Armed with an expanded set of infrastructure, the analyst can form hypotheses that will guide response, hunting, and defensive actions. Such hypotheses could include:
- The actor controlling the phishing domain is targeting my organization specifically
- The actor is targeting multiple organizations in my industry
- The domain from the phish is just one component of a larger campaign
- This phish is not the first contact my organization has had with assets controlled by this actor—nor will it be the last
The analyst can then look both forward and backward in time to test these hypotheses:
- (Back in time) Search logs/SIEM for earlier hits on any domain or IP in the correlated infrastructure developed in Iris
- (Forward in time) Configure alerts for any of the correlated infrastructure
A further step for looking forward in time would be to use the Iris Investigate API to repeat the query that found the correlated infrastructure, in case the actor is continuing to stand up additional assets that share the same connectors or characterizers that helped the analyst find the first set of correlated domains.

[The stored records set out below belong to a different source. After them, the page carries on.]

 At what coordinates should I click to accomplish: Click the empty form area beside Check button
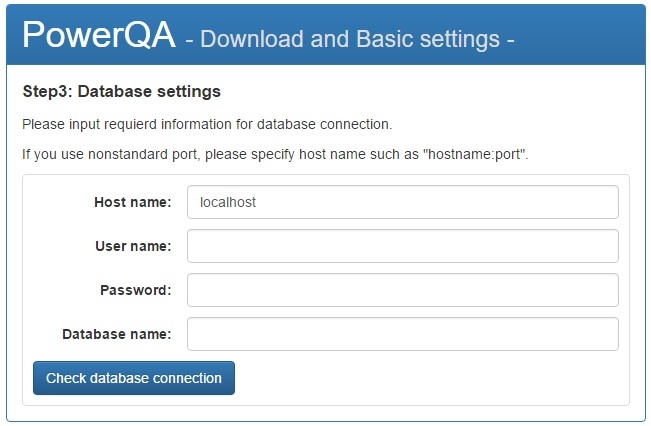coord(430,379)
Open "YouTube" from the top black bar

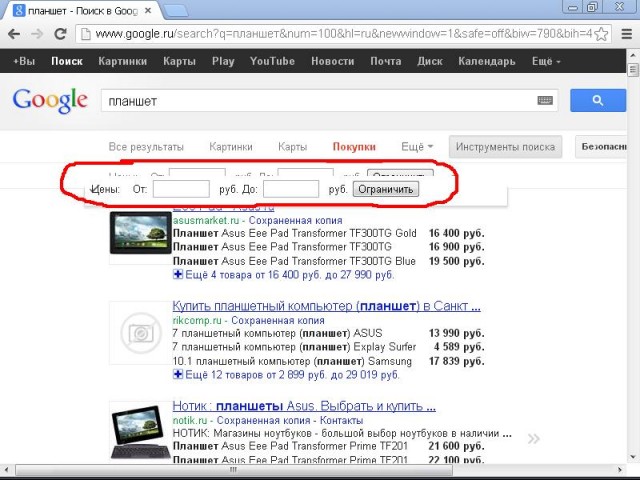tap(272, 61)
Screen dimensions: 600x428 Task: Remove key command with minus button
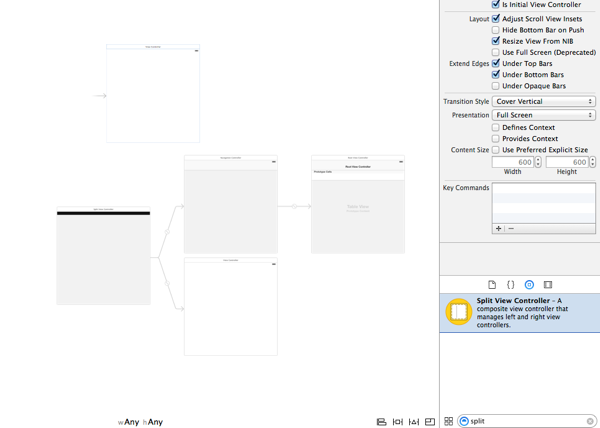click(511, 228)
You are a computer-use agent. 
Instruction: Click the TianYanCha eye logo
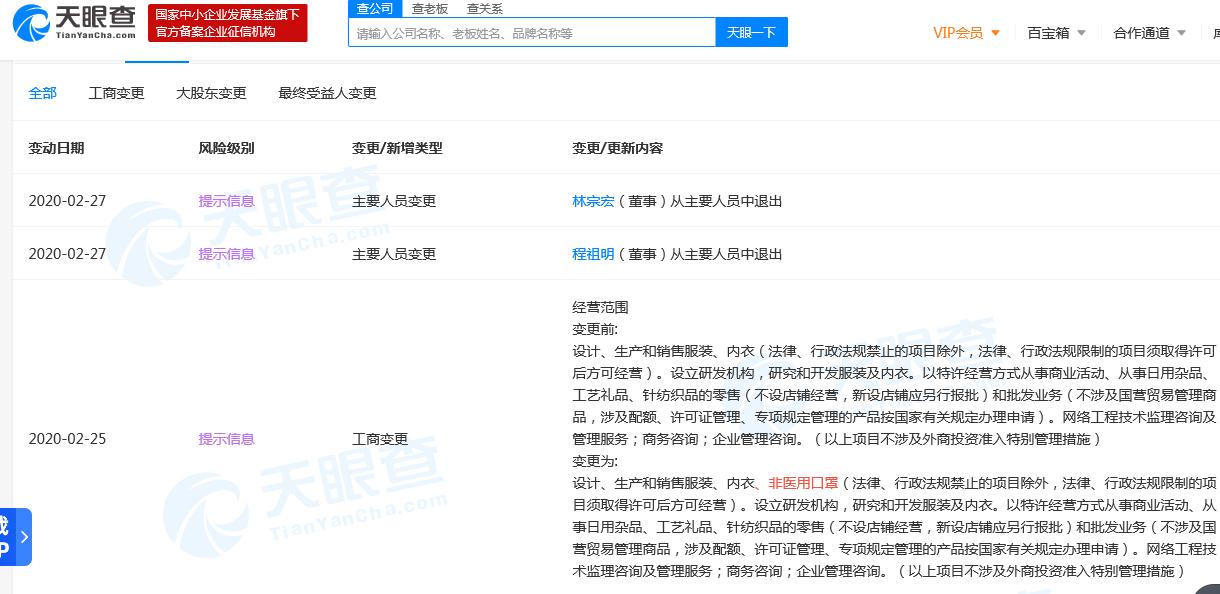coord(73,22)
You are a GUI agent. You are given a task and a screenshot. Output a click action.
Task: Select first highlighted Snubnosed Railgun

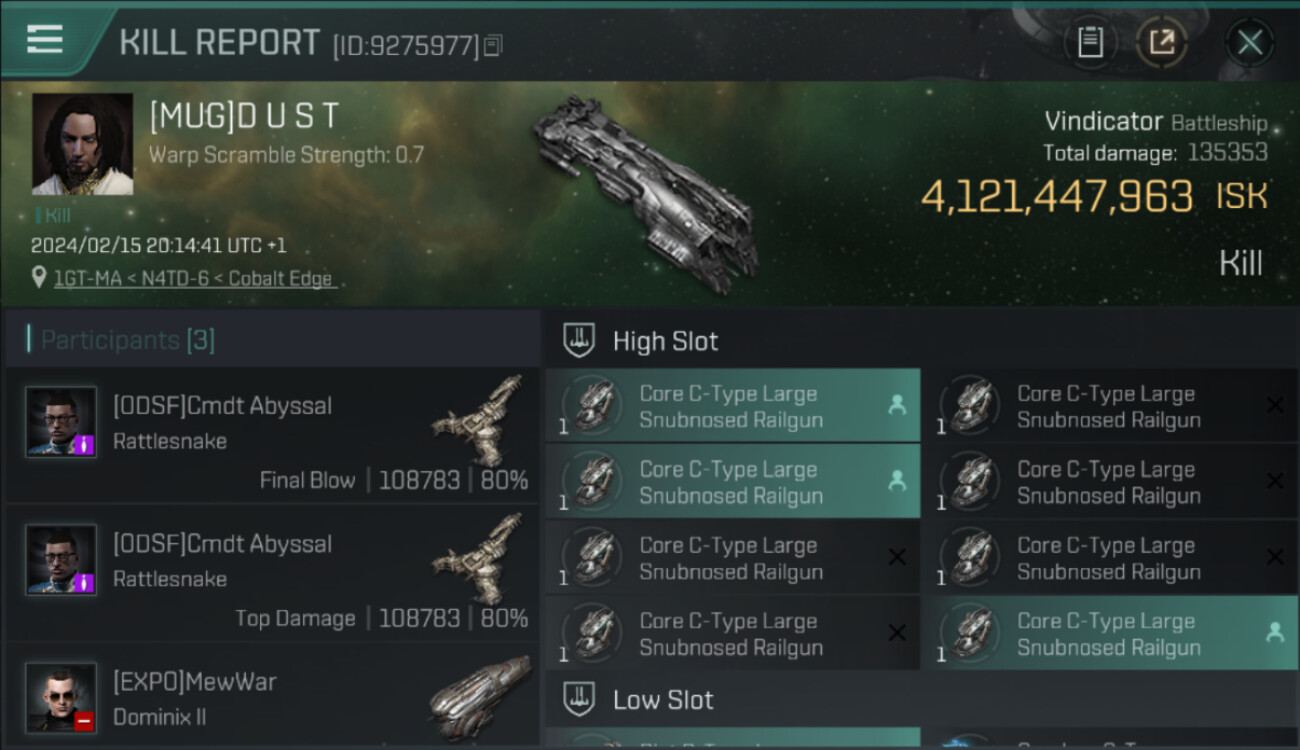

Detections or blocks on any of the adversary domains related to the domain from the phish may assist in thwarting the attack. Suppose, for example, that some of the correlated domains are intended for C2, downloads of later-stage tooling, or data exfiltration. Blocking these domains as soon as the phish was discovered may be sufficient to put a stop to the campaign. Blocking new infrastructure based on connections found in Iris may also identify or stop entirely new campaigns by the same actor.
The Quest for Relevant Intel
Threat intelligence holds a lot of promise and a lot of challenges. Ultimately, the only threat intelligence that is of practical use to defenders is that which is relevant to the organization. There is far more threat intelligence available than any organization, much less individual, could use. However, it is not only possible, but within the grasp of most security shops, to develop intelligence that has an anchor of relevance by starting at some of the places discussed here: domains spoofing the organization or those with which it shares sensitive information, or domains closely correlated with malicious or suspicious traffic originating in the protected environment. DomainTools has worked with many security teams throughout the globe who are using these techniques to make important strides to defeat a broad spectrum of adversaries, from mass-spread commodity malware opportunists to state-sponsored actors of significant capability. It is our hope that your organization will find these techniques fruitful as well.